Armstrong simplifies game plan for final days

Overall leader Lance Armstrong set off Wednesday on the Tour's longest stage so far, a 148.8-mile trek from Pau to Revel. He's playing it safe for the Tour's final stages.

Updated: July 22, 2005, 10:06 AM ET
Associated Press

PAU, France -- Lance Armstrong simplified his game plan after scaling the last tough mountain of his Tour de France career.

"The big, big days and the big difficulties are done," Armstrong said after 16th stage Tuesday. "Now we have to stay safe, stay conservative and look to the final time trial and try and close it out."

Completing the last of three days in the Pyrenees left just a mostly flat stage, two medium mountain stages and the time trial for Armstrong to negotiate before what he hopes is a final victorious pedal up Paris' Champs-Elysees.

Armstrong set off Wednesday on the Tour's longest stage so far, a 148.8-mile trek from Pau to Revel. Shortly after the stage began, Andreas Kloeden, a German rider from the T-Mobile team, dropped out. He fractured his right hand in a fall Tuesday.

Spaniard Oscar Pereiro won Tuesday's stage, with Armstrong finishing in a group that included Ivan Basso, T-Mobile leader Jan Ullrich and other top riders -- all 3 minutes, 24 seconds behind Pereiro.

Armstrong's lead over Basso, looking to improve on his third-place finish last year, remains at 2:46. Mickael Rasmussen of Denmark is third, 3:09 behind the six-time champion. Ullrich is fourth overall and trails Armstrong by 5:58.

Armstrong was so untroubled during Tuesday's stage, he felt as if he was freewheeling.

"It was an amazing day. Today there was no chain on the bike," he said. "Maybe today was one of my best days. I don't know why, I don't have a real explanation, but I felt totally confident. I felt the team was very strong. It was a great day for us."

Armstrong' main rivals, sensing that their chances of catching the American are slipping away, tried testing him again on two rigorous climbs.

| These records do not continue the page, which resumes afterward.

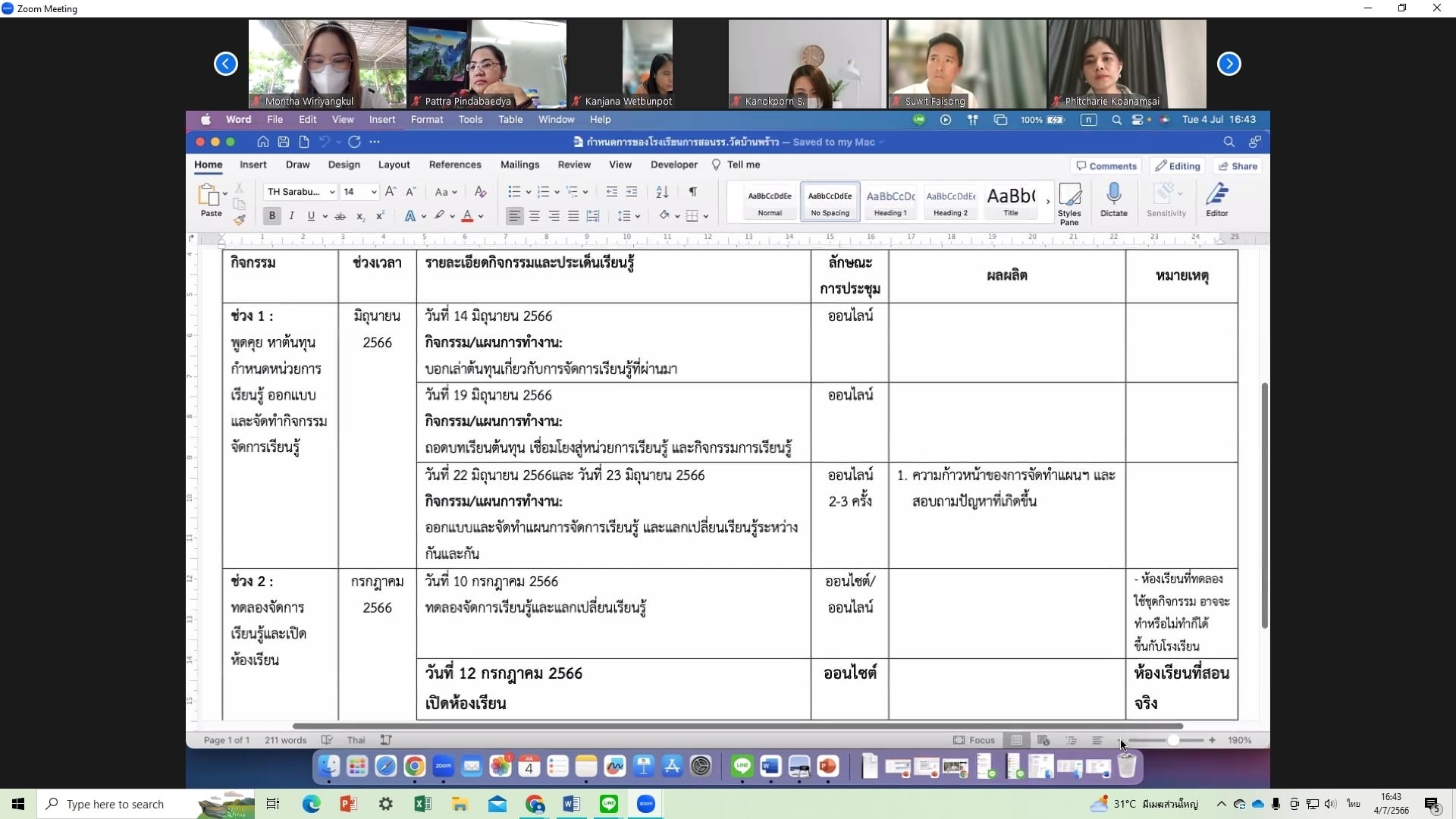Screen dimensions: 1456x819
Task: Toggle italic formatting button
Action: (x=291, y=216)
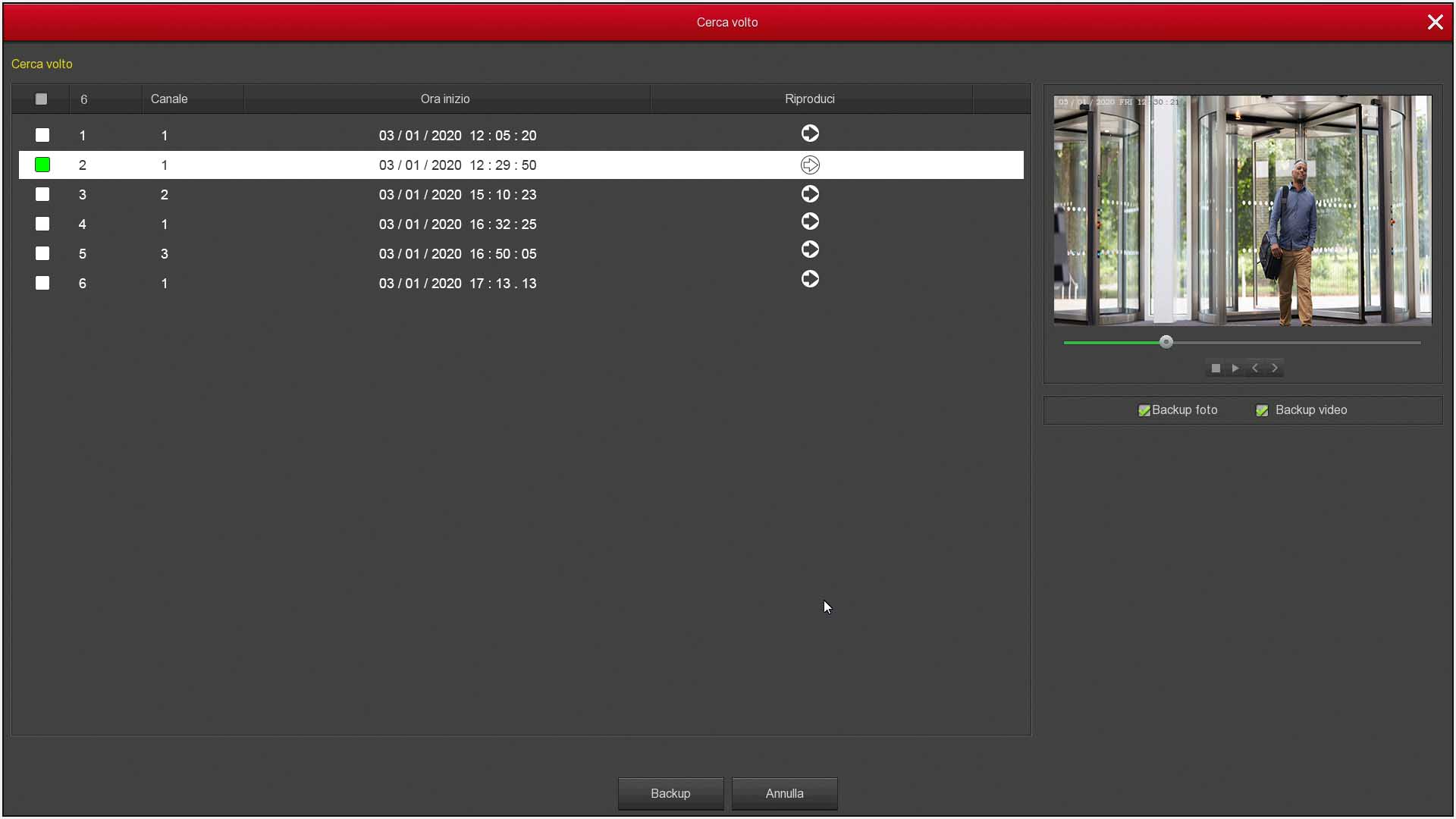The height and width of the screenshot is (819, 1456).
Task: Check the box for row 1
Action: [42, 135]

But he brushed off the challenges, easily matching their uphill accelerations to defend his comfortable lead. So, the challengers concentrated on Rasmussen -- who has a nearly three-minute lead over Ullrich and could prevent the German from finishing on the podium for only the second time in his career. Ullrich, the 1997 Tour champion, was fourth last year and has placed second five times -- three to Armstrong.

"T-Mobile was apparently trying to take back time from Rasmussen," Armstrong said after the 112.2-mile trek from Mourenx to Pau. "So they were doing everything they could."

Relieved to be done with France's tortuous Alps and Pyrenees for good, the 33-year-old Armstrong has a clearer idea of what's needed to seal the race.

"It's always nice to get through the mountains," he said. "If you avoid problems, if you avoid accidents. … don't get some freaky illness, a sort of catastrophe, the odds are good."

Ullrich, Basso and Rasmussen will not be pleased to hear that Armstrong is "feeling better and better every day," -- even if he isn't taking victory for granted.

"The road is open and anything can happen and I know that better than anybody," he said.

Armstrong praised his team -- particularly George Hincapie -- after Stage 16, which featured two potentially tricky ascents: a category 1 climb up Marie-Blanque, and the Col d'Aubisque, a harder ascent which doesn't have a rating.

"He's a champion in his own right, and he rode brilliantly today. You saw confirmation of that," Armstrong said of Hincapie.

Aside from staying safe, Armstrong has one more objective -- winning a stage. He hasn't won an individual stage so far this year.

In his winning Tours from 1999-2004, Armstrong won a total of 19 stages, 10 of them time trials. In all but 2003, his shakiest victory, Armstrong's winning margins in Paris have all exceeded six minutes. In 2003, he beat Ullrich by just 61 seconds.